First off, it must be said that this film cannot and will not hope to replace the 1959 one that had Charlton Heston play the titular character. That movie, stretched over almost four hours was epic in every sense. But Huston does do a pretty decent job of essaying the role of Ben Hur with a degree of conviction. Kebbell's Messala is suitably nasty, as he treacherously turns upon Ben Hur, motivated by silly and petty reasons.
The other key characters - Ben Hur's wife Esther (Boniadi) and mother Naomi (Zurer) - also put in a convincing show. But you might end up wishing that the both of them got a bit more screen time. Ben-Hur takes its time to build up. Indeed the first half takes its time to gather pace. But the second half is where the action really gets going. It's almost like the movie suddenly shifts from first to fourth gear. Ben Hur is made to serve as a slave on a Roman galley. He is then rescued by Ilderim (Freeman) after being shipwrecked and rebuilds his life. Incidentally, a naval battle scene also deserves note, for it is quite nicely rendered. And the famed chariot race itself, where Messala and Ben Hur take each other on, makes this movie worthwhile. The intensity of that spectacle, combined with the awesome scale and majesty of the amphitheater, is beautifully done. It is literally edge-of-the-seat stuff.

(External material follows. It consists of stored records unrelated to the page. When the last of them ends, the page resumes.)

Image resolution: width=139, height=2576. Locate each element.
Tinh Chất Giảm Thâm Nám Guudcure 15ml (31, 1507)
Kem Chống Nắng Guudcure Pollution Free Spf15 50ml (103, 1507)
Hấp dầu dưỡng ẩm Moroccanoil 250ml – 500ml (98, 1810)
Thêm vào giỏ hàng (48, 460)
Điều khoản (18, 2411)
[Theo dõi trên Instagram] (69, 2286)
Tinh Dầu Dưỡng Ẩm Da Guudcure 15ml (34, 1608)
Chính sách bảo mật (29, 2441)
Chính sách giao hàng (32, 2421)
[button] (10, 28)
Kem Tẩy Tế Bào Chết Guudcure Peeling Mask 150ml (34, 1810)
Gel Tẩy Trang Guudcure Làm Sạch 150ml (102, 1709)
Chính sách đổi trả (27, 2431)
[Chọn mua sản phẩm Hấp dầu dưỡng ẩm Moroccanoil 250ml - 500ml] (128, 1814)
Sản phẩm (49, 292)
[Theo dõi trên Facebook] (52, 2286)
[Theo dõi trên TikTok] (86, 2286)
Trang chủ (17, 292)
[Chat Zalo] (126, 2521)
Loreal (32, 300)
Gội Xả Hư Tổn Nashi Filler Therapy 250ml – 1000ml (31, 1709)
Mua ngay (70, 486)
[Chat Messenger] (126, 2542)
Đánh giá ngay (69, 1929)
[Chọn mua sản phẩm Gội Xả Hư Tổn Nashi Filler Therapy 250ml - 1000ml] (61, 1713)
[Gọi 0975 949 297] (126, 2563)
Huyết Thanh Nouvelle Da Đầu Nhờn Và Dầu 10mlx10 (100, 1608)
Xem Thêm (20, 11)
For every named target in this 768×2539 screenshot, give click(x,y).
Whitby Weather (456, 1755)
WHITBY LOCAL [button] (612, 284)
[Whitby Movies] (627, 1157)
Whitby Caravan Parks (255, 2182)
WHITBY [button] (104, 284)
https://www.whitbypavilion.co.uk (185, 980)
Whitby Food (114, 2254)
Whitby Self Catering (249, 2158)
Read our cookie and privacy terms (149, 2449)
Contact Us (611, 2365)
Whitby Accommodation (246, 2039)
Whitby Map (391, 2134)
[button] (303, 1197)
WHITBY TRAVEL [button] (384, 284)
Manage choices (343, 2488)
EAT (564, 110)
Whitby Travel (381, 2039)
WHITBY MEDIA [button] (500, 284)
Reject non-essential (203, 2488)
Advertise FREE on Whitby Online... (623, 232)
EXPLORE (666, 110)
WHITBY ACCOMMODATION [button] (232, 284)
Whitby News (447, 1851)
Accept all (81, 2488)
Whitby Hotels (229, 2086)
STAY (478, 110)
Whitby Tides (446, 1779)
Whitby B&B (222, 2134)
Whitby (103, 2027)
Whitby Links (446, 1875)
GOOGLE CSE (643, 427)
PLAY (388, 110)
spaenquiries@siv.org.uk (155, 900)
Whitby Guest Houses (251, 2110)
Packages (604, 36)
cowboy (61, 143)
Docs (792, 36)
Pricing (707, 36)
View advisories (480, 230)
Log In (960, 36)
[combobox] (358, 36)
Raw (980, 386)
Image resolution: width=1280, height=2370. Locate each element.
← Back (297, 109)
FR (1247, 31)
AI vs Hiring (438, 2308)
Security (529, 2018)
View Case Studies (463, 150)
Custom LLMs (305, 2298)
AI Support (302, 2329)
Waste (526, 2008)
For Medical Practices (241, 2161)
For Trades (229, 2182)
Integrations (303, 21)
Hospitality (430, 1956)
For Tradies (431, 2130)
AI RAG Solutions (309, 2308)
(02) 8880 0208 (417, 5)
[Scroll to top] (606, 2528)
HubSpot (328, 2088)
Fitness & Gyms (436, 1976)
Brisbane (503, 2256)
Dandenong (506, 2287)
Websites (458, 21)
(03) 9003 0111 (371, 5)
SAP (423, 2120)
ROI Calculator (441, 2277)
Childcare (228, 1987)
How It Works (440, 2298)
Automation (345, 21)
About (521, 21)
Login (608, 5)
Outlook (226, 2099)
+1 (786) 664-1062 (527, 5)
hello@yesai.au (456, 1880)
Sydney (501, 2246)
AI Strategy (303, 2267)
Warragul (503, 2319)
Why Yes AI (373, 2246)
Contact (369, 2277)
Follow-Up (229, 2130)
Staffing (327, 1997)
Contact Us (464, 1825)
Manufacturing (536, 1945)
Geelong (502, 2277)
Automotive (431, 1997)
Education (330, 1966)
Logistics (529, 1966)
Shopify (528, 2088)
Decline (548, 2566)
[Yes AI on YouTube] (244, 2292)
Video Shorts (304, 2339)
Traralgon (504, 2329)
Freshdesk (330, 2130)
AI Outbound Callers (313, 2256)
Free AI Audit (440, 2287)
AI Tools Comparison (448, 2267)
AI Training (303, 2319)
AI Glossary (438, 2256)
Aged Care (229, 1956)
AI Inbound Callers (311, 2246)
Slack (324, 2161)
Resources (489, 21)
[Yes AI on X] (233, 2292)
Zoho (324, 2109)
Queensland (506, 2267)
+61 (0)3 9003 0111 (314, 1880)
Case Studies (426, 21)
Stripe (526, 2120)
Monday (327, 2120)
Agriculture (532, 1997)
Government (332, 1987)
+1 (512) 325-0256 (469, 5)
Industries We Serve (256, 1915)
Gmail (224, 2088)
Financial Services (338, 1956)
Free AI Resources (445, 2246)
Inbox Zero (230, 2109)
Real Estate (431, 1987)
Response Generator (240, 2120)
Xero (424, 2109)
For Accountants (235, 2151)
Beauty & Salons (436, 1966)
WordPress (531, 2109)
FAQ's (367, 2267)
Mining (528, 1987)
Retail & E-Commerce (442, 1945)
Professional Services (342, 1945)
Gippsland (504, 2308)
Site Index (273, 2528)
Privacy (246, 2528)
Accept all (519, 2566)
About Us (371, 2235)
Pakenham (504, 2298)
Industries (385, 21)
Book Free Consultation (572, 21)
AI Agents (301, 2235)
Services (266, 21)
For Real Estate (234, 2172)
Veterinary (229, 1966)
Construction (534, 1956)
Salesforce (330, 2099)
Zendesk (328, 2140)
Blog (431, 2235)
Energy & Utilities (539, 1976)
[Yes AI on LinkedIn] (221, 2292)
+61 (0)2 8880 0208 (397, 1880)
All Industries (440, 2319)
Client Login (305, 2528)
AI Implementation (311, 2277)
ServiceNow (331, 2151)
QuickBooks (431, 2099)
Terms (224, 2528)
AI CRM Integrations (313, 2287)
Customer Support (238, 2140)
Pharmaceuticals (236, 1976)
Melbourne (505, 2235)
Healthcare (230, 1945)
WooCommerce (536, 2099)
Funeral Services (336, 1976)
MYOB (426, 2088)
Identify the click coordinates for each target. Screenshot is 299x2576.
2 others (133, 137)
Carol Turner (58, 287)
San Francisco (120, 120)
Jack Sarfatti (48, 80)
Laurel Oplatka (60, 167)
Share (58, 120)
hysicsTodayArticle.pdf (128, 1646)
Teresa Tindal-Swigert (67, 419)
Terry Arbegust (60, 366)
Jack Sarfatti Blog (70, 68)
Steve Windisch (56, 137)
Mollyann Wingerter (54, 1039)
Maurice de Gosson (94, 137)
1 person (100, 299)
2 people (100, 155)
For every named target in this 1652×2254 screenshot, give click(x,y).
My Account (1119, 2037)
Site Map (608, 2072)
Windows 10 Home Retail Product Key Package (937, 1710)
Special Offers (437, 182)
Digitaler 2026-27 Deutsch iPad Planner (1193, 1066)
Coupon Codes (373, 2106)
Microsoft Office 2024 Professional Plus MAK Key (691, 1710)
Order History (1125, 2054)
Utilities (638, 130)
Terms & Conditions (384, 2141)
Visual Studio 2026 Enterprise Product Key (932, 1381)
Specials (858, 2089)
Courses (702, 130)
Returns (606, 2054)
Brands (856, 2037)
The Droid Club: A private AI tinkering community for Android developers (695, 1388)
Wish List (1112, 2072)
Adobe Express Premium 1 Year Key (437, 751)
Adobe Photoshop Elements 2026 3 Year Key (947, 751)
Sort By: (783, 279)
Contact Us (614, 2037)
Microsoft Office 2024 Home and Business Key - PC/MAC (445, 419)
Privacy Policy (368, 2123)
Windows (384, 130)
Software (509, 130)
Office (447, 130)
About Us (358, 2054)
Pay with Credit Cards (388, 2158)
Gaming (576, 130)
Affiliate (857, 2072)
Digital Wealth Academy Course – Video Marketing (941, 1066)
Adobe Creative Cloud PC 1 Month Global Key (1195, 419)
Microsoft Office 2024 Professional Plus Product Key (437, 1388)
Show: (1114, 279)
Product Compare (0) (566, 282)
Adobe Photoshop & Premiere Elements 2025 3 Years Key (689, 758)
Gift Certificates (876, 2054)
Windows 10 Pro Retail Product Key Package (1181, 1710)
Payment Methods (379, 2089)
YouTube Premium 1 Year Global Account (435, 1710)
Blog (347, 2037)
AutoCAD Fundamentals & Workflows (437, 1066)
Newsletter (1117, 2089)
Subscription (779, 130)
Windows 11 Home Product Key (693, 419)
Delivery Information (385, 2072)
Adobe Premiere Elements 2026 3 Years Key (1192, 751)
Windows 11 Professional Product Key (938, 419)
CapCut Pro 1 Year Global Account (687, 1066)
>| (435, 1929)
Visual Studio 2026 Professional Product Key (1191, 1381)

Morgan Freeman's character - a shrewd but honest merchant who cannot resist a good bet - is sagely wise enough, and he carries it off with effortless ease. All in all, justice has been done to this tale of epic scale.
The lead role was offered to Tom Hiddleston but he chose to do Kong: Skull Island (2017) instead.
This is the sixth screen adaptation of Lew Wallace's novel.
The first remake of Ben Hur (1959) had won a total of 11 Oscars which is still a standing record for most Oscar wins (shared with Titanic and Lord of the Rings: The Return of the King).